Another hypothesis: English is my second language, but it’s the language I use by far the most (since I live in New York). There was a very definite point when I realized that I had to change my voice to get to the next level with my accent. Oddly enough it was actually while studying German (my third language). It felt awkward at first to alter my voice to the point where I didn’t feel like it was myself talking. But on the other hand I could hear myself sounding so much more German (if you know what I mean). Having been through this transformation I decided to change my “English voice” as well.

This is quite speculative, and a linguist may disagree, but I suspect that one reason it’s hard to acquire a native language accent is that it’s hard to fully change the pitch of the voice. For instance, Mandarin speakers who picked up English as a second language seem to speak English with a slightly higher pitch. Finnish speakers seem to speak English with an unusually low pitch. Etc.

The pitch is of course not the only thing that constitutes a flawless accent – mastering all the nuances of a new languages takes years, if ever. But I suspect carrying over the pitch from another languages makes it harder to get all the finer points of the phonology.

</speculation>

## How did I perform this analysis?

I built a very tiny scraper to download audio clips from a web site that shall not be named (I probably violated their ToS severely). Letting it loose for a few hours got me ~100k audio clips in different languages/genders/origins.
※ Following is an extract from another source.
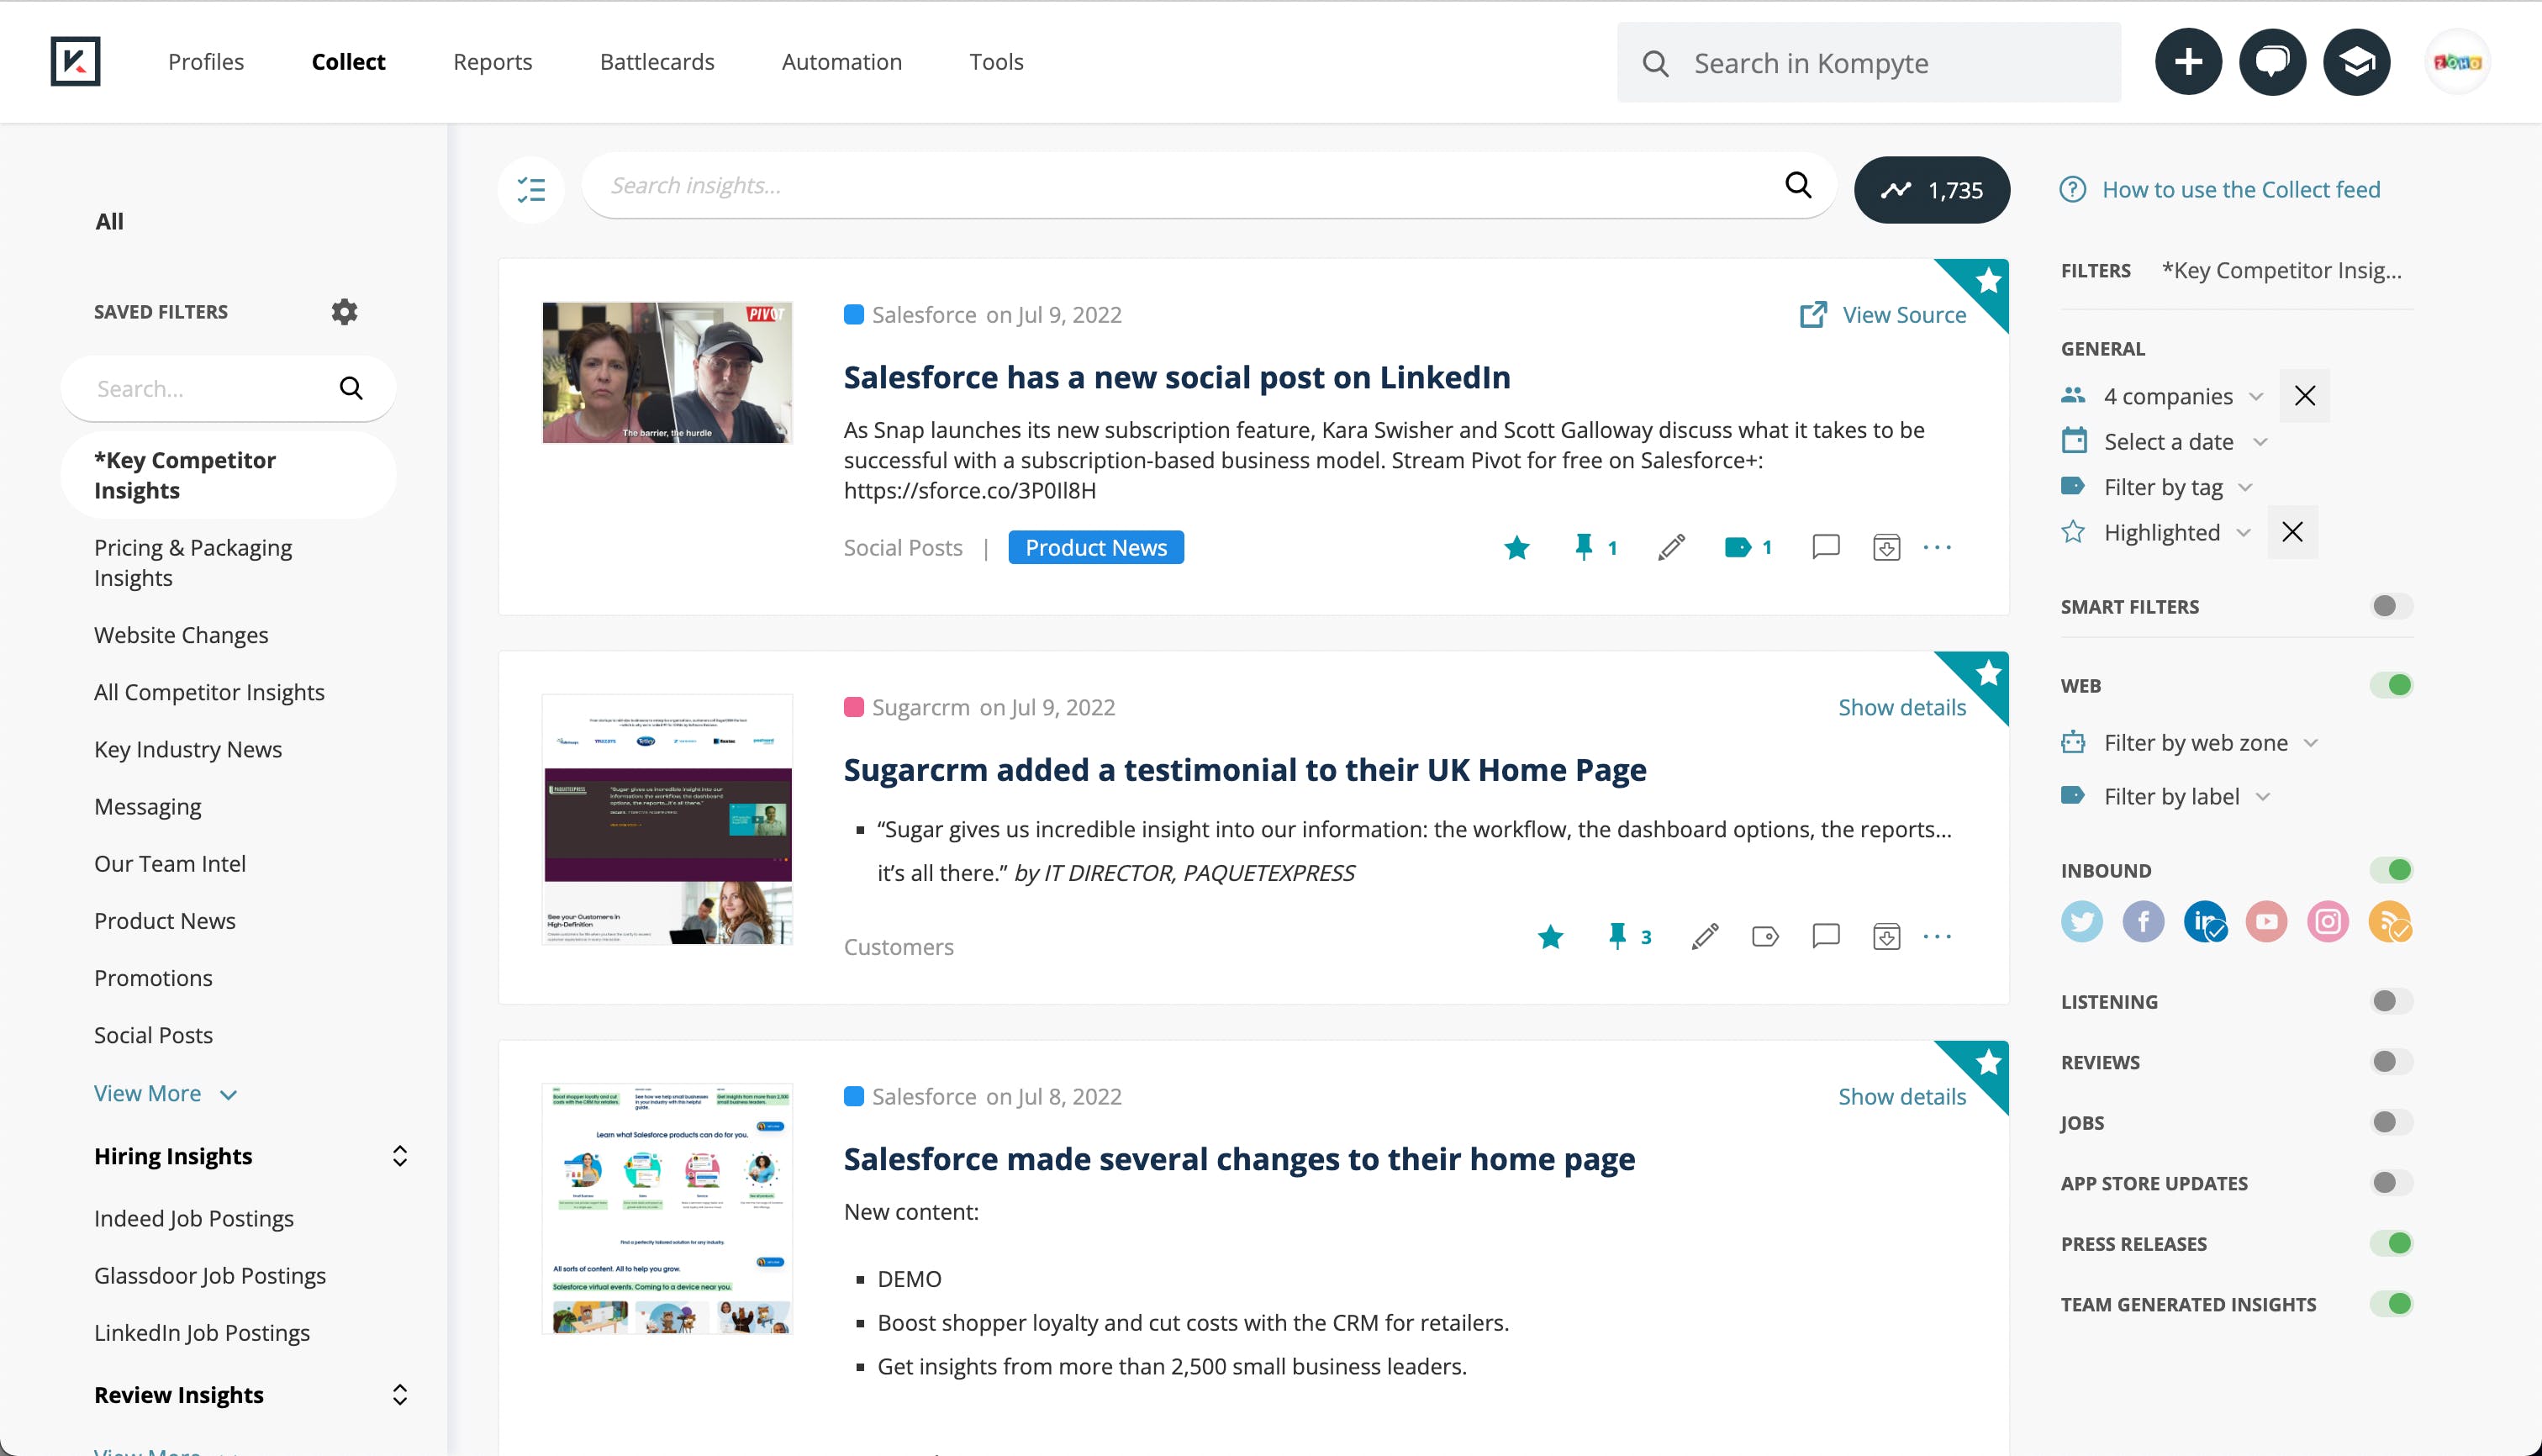This screenshot has width=2542, height=1456.
Task: Collapse the Hiring Insights section
Action: [x=399, y=1156]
I restricted it to 10 clips per speaker in order to get more variety.

After that, I converted all the clips to .wav and started playing around with pitch detection. I hadn’t expected to this to be such a sinkhole of effort but it turns out pitch detection is a hard problem.

As a preprocessing step, I found the 2.0s in the clip with the most intensity, and I added a Butterworth bandpass filter with a [50, 300] Hz frequency. A somewhat frustrating bug is that scipy.signal.butter is not numerically robust so I basically just perform a low pass filter then followed by a high pass filter instead. From the little I remember from signal processing in school, this should be equivalent. The bandpass filter seems a bit arbitrary, but the way I rationalize it is that I guess it’s form of Bayesian prior distribution of where you expect the fundamental frequency to pop up.
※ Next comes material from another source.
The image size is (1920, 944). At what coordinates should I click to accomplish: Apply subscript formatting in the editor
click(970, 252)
With the help of some online resources. I decided to go for a pure FFT approach. Basically just look at the spectrum and find the peak frequency. The problem with FFT is that various harmonic frequencies pop up in the resulting spectrum, so if the clip has a frequency of 100 Hz then you will see peaks on 200 Hz, 300 Hz, etc. For this reason, an autocorrelation approach seemed marginally better on individual clips, but I realized quite quickly that individual clips are too noisy to be meaningful. Here’s a sample of audio clips featuring 10 female English speakers and their FFT spectra:

Instead, I decided to aggregate the frequency spectra from all clips and perform stats on the aggregated data. Again from what I remember from school, FFT is a linear operation, $f(x+y) = f(x) + f(y)$, so it seems fine to compute the FFT spectrum individually for each clip, then add them together and try to look for the peak frequency. This disregards the fact that FFT returns complex numbers, but I think you can ignore the phase shift in the spectrum (the angle of the complex outputs) and just add up the $\mbox{abs}(f(x))$ components. I could be wrong (I’m swimming in deep DSP water here).

This seemed to do the trick, and then on top of it I wasted a bunch of hours trying to learn Pandas. I also decided to use bootstrapping to compute some uncertainty estimate of the frequency estimation, so that instead of summing up all the spectra, I sum up a bootstrapped aggregate and look at the peak frequency. This helps me understand the uncertainty of the peak frequency estimate, which turns out to be pretty substantial. (There’s probably a bunch of statisticians that would spin in their graves reading this blog posts.)

Anyway, the code is on Github in case you are interested! The whole thing is ~250 lines so somewhat ironically this blog post actually ended up being far longer!